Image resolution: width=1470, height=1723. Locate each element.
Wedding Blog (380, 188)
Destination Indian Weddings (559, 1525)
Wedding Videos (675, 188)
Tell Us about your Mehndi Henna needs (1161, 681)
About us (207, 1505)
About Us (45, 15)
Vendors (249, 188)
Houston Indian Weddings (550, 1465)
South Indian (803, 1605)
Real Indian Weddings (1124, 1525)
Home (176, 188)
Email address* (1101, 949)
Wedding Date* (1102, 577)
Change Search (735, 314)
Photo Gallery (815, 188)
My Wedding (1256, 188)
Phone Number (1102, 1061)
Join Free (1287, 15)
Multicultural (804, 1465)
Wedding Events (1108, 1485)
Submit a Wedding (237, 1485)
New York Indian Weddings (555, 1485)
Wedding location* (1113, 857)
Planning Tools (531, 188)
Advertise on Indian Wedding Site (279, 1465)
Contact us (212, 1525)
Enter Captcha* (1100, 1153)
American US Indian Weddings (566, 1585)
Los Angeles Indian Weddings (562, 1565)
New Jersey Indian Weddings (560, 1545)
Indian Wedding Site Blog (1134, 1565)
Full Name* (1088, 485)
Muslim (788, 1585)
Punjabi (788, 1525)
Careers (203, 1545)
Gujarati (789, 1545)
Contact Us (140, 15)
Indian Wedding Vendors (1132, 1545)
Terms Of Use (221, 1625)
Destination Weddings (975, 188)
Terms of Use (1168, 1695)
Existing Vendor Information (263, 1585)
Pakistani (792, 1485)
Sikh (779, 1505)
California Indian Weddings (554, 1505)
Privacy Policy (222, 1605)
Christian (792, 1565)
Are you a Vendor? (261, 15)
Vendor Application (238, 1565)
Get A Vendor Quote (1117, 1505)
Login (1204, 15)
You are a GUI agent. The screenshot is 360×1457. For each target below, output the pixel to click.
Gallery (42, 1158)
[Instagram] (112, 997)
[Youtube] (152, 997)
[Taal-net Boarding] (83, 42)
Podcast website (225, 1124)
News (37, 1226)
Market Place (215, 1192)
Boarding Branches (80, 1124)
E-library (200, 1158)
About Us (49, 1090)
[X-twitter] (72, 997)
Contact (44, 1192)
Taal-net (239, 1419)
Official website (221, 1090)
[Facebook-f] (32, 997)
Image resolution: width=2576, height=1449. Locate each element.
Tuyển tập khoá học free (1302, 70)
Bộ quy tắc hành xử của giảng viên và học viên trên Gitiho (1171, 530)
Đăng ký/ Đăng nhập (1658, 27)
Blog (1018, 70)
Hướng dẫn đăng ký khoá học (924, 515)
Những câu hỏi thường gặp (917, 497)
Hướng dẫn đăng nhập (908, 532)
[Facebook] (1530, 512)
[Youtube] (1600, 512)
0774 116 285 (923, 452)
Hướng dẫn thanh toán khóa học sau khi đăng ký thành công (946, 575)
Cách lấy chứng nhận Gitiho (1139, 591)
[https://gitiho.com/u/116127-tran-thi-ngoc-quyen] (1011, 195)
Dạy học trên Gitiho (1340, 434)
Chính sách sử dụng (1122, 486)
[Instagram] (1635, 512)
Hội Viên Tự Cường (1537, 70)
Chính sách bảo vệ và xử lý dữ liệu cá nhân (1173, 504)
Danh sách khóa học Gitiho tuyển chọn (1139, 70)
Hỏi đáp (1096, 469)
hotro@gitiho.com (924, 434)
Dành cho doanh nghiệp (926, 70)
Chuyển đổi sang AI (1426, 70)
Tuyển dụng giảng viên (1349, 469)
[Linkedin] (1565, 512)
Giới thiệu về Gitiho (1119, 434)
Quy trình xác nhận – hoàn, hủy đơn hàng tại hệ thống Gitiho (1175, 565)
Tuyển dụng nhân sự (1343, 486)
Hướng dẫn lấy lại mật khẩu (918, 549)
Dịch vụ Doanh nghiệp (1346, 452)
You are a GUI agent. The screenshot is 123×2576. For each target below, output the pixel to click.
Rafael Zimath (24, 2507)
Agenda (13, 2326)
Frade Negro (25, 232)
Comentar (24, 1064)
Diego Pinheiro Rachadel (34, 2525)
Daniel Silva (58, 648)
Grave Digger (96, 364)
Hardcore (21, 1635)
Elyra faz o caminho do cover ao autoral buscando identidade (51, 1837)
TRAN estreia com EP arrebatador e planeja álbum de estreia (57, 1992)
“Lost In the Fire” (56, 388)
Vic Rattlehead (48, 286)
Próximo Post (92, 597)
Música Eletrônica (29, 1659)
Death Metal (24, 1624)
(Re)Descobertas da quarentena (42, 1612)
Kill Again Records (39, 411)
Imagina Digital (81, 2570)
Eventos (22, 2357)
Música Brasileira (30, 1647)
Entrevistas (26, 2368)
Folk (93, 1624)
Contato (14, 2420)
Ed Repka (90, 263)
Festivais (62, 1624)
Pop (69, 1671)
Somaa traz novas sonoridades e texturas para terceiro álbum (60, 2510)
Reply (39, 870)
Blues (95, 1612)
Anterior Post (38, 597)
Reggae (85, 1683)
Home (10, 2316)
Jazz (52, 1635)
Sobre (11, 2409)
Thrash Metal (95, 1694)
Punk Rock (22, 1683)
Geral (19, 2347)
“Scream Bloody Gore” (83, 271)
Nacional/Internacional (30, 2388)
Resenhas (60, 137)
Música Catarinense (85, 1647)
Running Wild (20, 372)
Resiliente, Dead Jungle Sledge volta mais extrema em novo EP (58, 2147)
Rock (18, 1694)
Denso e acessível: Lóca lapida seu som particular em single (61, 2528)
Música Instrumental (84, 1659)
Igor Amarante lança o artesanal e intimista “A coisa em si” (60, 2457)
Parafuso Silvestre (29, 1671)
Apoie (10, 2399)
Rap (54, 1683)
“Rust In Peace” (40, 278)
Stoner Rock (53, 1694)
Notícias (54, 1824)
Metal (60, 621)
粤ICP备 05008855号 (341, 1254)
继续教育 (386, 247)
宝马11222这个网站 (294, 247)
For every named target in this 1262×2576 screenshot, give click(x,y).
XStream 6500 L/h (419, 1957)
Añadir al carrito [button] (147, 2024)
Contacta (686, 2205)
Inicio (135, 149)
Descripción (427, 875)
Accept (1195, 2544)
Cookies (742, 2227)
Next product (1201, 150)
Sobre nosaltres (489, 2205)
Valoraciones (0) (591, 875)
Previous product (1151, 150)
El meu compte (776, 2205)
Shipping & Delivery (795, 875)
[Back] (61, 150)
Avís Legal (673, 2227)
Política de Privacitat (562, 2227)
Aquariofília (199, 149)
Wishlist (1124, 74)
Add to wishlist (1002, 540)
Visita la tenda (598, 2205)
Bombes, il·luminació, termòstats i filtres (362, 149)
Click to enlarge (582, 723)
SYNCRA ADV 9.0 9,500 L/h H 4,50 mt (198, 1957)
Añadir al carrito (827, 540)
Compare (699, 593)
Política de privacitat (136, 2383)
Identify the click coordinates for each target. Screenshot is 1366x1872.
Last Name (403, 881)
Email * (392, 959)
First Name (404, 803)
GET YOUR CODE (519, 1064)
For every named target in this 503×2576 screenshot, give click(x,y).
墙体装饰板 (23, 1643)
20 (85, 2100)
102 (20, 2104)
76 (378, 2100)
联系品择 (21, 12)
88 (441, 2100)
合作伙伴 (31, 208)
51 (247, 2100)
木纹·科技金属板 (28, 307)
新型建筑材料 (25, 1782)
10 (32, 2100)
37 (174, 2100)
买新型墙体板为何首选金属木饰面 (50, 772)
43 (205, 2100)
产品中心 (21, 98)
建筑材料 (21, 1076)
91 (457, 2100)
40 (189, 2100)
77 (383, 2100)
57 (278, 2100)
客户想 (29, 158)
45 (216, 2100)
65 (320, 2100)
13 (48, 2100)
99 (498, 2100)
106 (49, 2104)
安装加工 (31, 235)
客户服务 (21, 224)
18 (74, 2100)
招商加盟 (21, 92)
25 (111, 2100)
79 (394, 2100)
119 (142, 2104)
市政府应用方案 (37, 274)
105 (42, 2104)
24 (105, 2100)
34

______________________________

= PROMPT =
Look through the data above and return exactly the lines from the one that contains "Añadir al carrito (827, 540)" to the one that contains "106 (49, 2104)", inclusive, with nothing else.

= ANSWER SPACE =
Añadir al carrito (827, 540)
Compare (699, 593)
Política de privacitat (136, 2383)
Identify the click coordinates for each target. Screenshot is 1366x1872.
Last Name (403, 881)
Email * (392, 959)
First Name (404, 803)
GET YOUR CODE (519, 1064)
For every named target in this 503×2576 screenshot, give click(x,y).
墙体装饰板 (23, 1643)
20 (85, 2100)
102 (20, 2104)
76 (378, 2100)
联系品择 (21, 12)
88 (441, 2100)
合作伙伴 (31, 208)
51 (247, 2100)
木纹·科技金属板 (28, 307)
新型建筑材料 (25, 1782)
10 (32, 2100)
37 (174, 2100)
买新型墙体板为何首选金属木饰面 (50, 772)
43 (205, 2100)
产品中心 (21, 98)
建筑材料 (21, 1076)
91 (457, 2100)
40 (189, 2100)
77 (383, 2100)
57 (278, 2100)
客户想 (29, 158)
45 (216, 2100)
65 (320, 2100)
13 (48, 2100)
99 (498, 2100)
106 (49, 2104)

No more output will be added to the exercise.